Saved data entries
Segment Open
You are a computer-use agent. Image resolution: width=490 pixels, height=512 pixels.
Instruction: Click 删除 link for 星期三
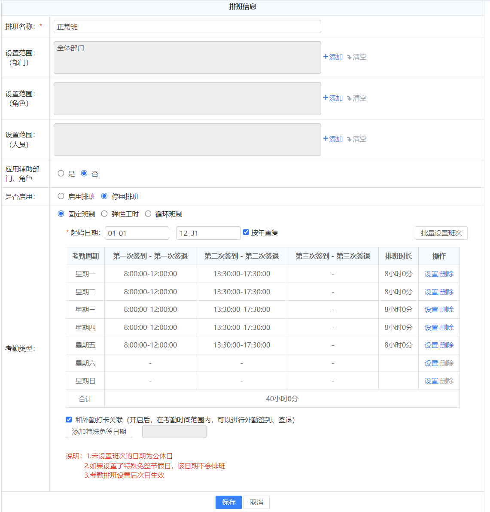click(447, 310)
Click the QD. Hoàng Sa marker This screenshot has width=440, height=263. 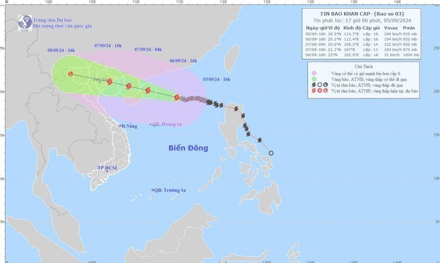pyautogui.click(x=151, y=124)
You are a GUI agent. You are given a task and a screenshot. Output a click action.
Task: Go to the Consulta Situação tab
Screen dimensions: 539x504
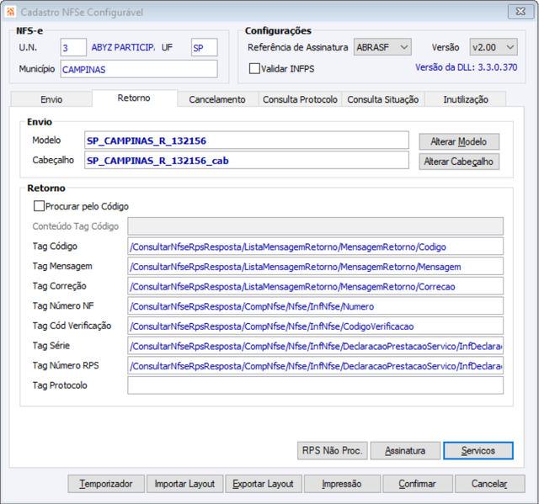pyautogui.click(x=383, y=99)
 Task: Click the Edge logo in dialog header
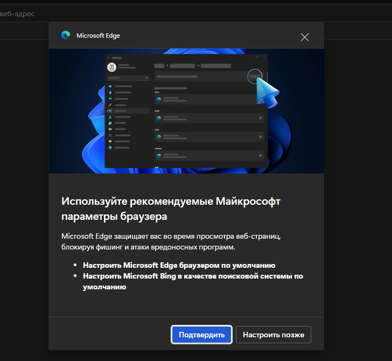66,36
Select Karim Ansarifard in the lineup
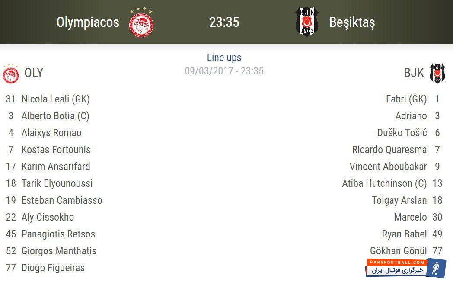Viewport: 453px width, 285px height. tap(56, 167)
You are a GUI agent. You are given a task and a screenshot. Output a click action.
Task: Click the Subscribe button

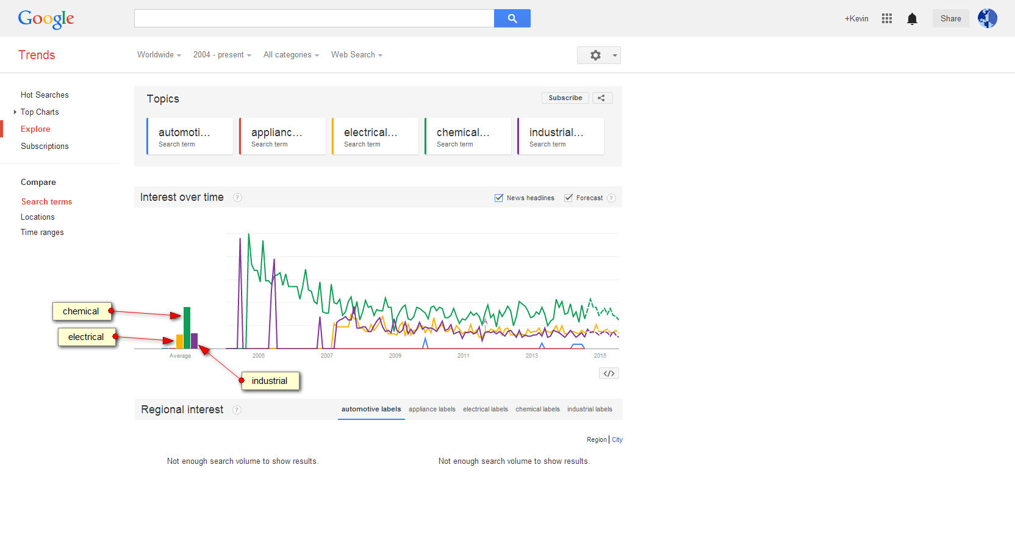pyautogui.click(x=565, y=98)
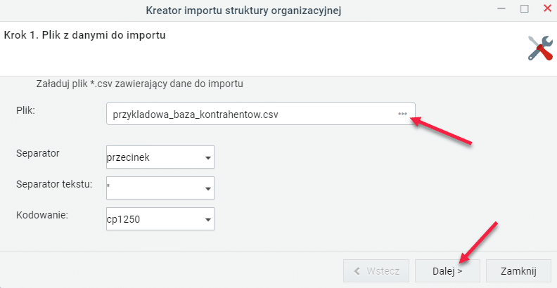Click the file field with przykladowa_baza_kontrahentow.csv
Image resolution: width=557 pixels, height=288 pixels.
tap(261, 114)
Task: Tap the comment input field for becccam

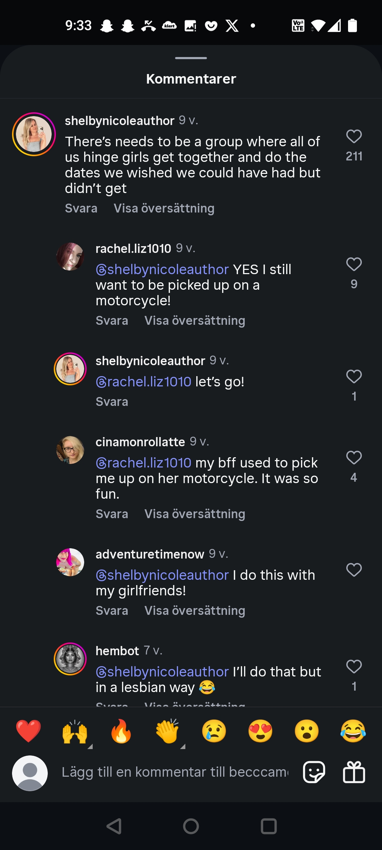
Segment Closed
# Task directions
Only the lines from the one containing "Screen dimensions: 539x504" through the final line of the data should be given again, exactly and without pictures.

# Result of this exercise
Screen dimensions: 539x504
pyautogui.click(x=383, y=99)
 Task: Click the Edge logo in dialog header
66,36
Select Karim Ansarifard in the lineup
Viewport: 453px width, 285px height. tap(56, 167)
You are a GUI agent. You are given a task and a screenshot. Output a click action.
Task: Click the Subscribe button

pyautogui.click(x=565, y=98)
Click the file field with przykladowa_baza_kontrahentow.csv
Image resolution: width=557 pixels, height=288 pixels.
tap(261, 114)
Task: Tap the comment input field for becccam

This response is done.